From 2018 to 2020, Saiful Alam was the President and Farida Yasmin became the first woman general secretary of the Jatiya Press Club. In 2020, Farida Yasmin was elected the first woman president of the Jatiya Press Club, and Elias Khan was elected general secretary. Farida was re-elected the club's president and Shyamal Dutta was elected general secretary.

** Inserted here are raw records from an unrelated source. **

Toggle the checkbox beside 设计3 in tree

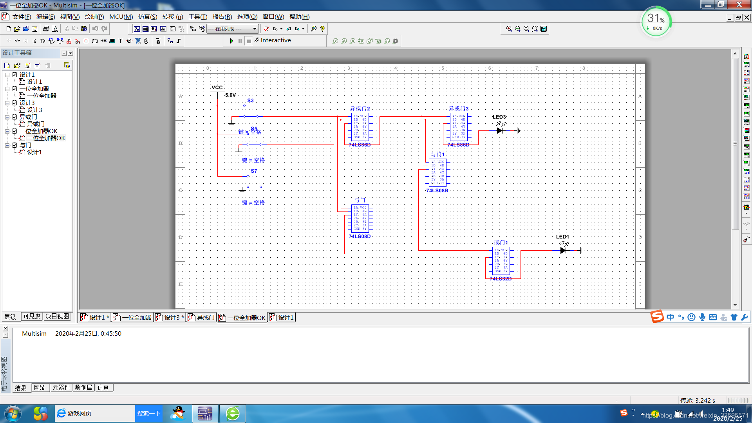point(15,103)
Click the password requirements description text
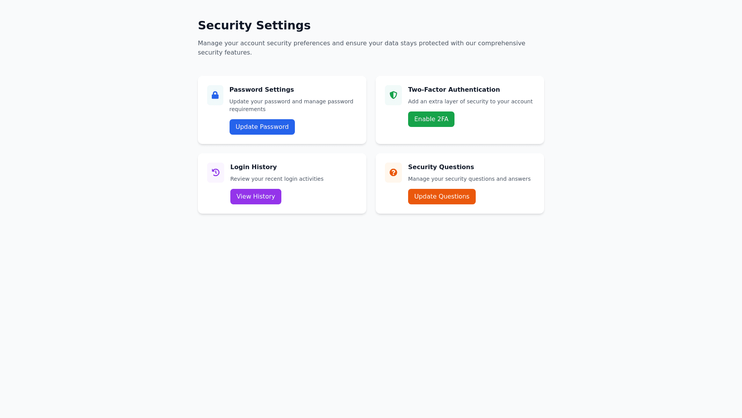742x418 pixels. coord(291,105)
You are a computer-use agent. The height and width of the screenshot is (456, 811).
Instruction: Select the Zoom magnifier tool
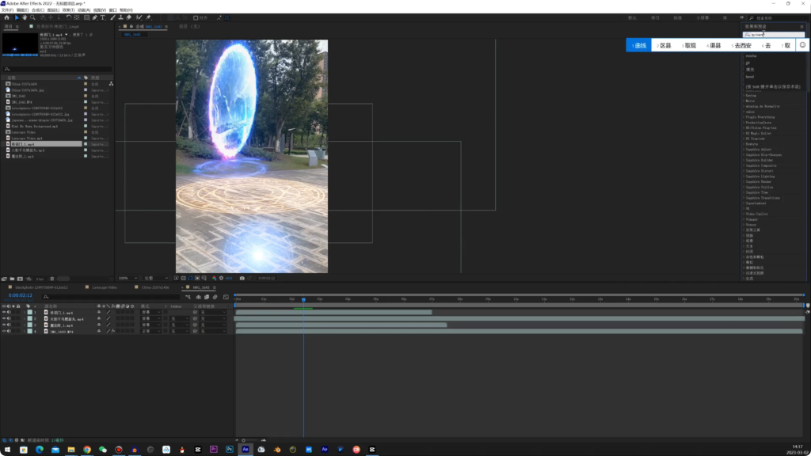tap(32, 17)
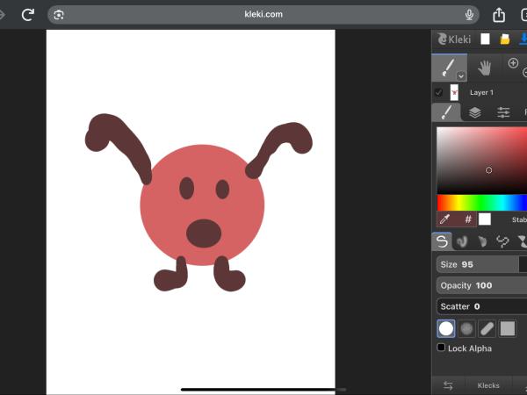
Task: Pick a hue on the rainbow slider
Action: point(481,203)
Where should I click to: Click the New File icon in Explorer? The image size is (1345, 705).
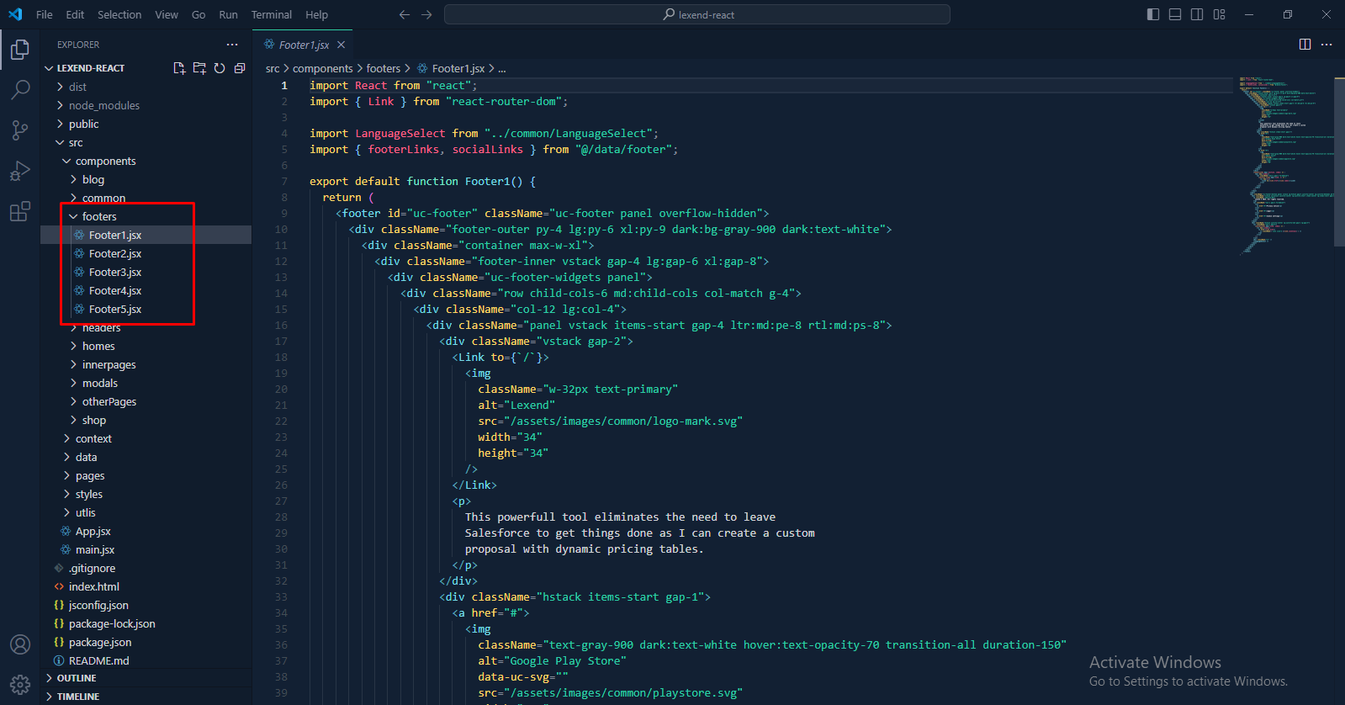(179, 68)

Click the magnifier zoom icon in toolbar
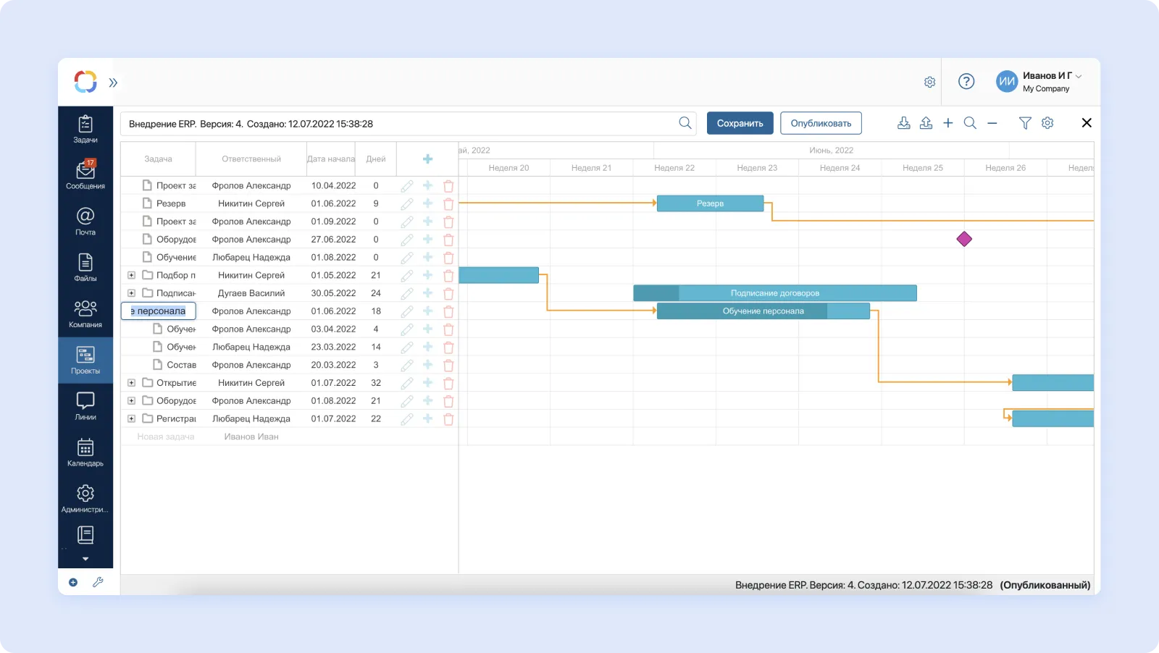(970, 123)
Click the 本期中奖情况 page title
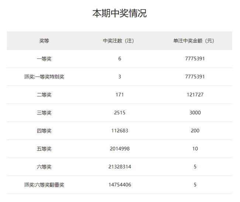The image size is (240, 202). point(119,14)
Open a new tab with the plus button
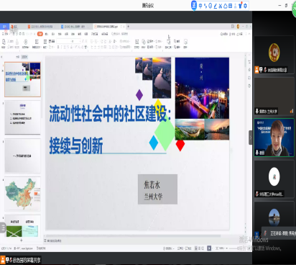 (x=128, y=26)
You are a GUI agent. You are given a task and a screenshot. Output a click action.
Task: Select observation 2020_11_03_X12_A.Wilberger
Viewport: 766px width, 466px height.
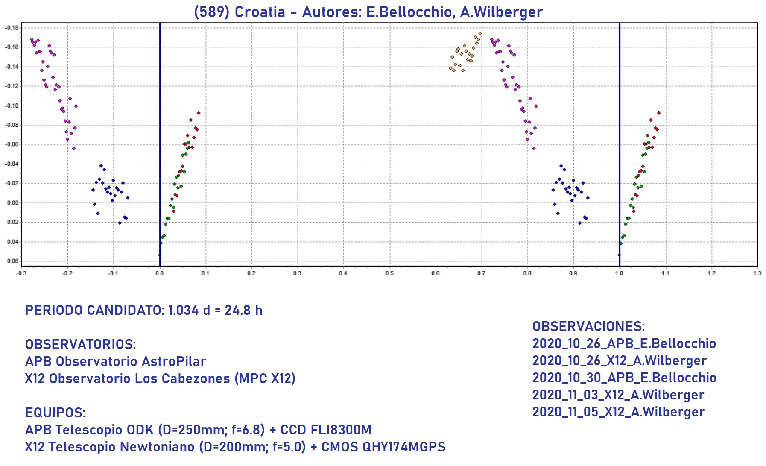click(x=618, y=395)
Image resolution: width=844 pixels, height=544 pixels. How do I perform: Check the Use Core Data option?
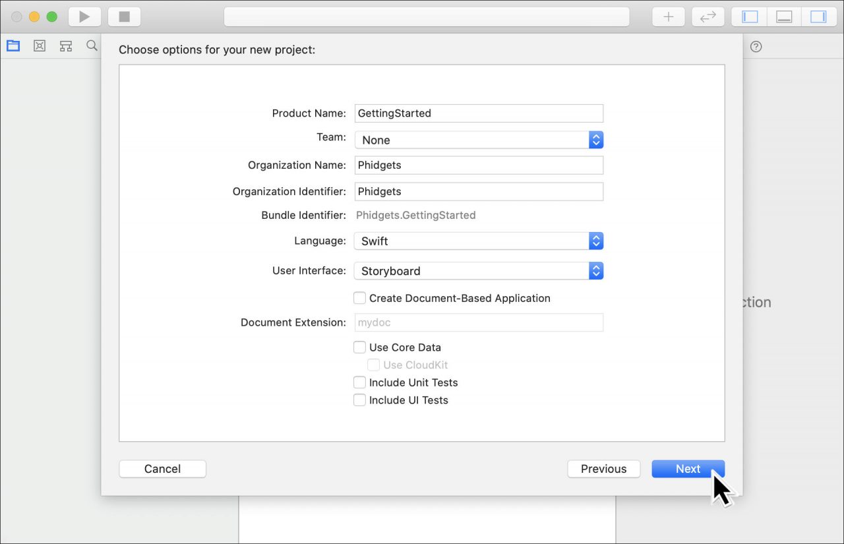(359, 347)
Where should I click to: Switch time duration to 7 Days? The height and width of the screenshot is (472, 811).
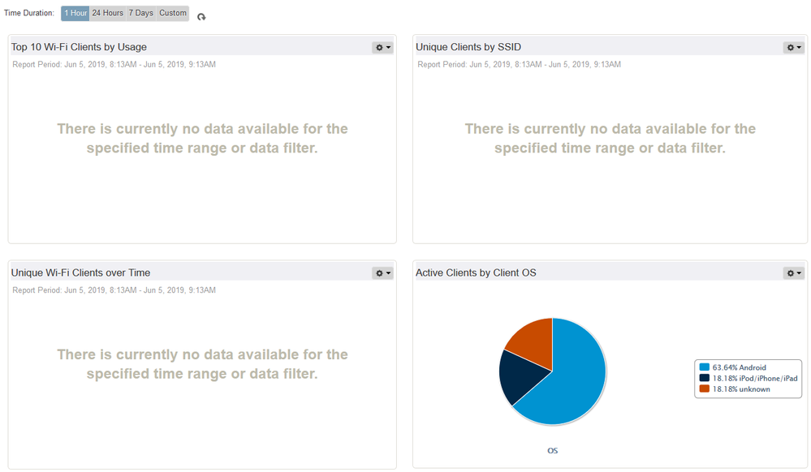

After the fall of the Sheikh Hasina-led Awami League government, the office of the president and general secretary of the Jatiya Press Club was vandalised and forcefully occupied after Abdul Hannan Masud of the quota movement demanded their resignation and banning Awami League-supporting journalists from the profession. The office of Shyamal Dutta of the Jatiya Press Club, National Press Club of Bangladesh, was vandalised, and he was prevented from leaving Bangladesh. On 12 August 2024, a section of Jatiya Press Club's managing committee revoked the memberships of its president, Farida Yasmin, general secretary, Shyamal Dutta and managing committee member, Shahnaj Siddiqui Soma.

==Structure==
The Jatiya Press Club offers journalists three kinds of membership, first is life membership, second is permanent membership for professional journalists and the third is associate membership for public relations personnel. Associate members do not get voting rights. The National Press Club currently has about 800 members. The press club is managed by a 17-member executive council.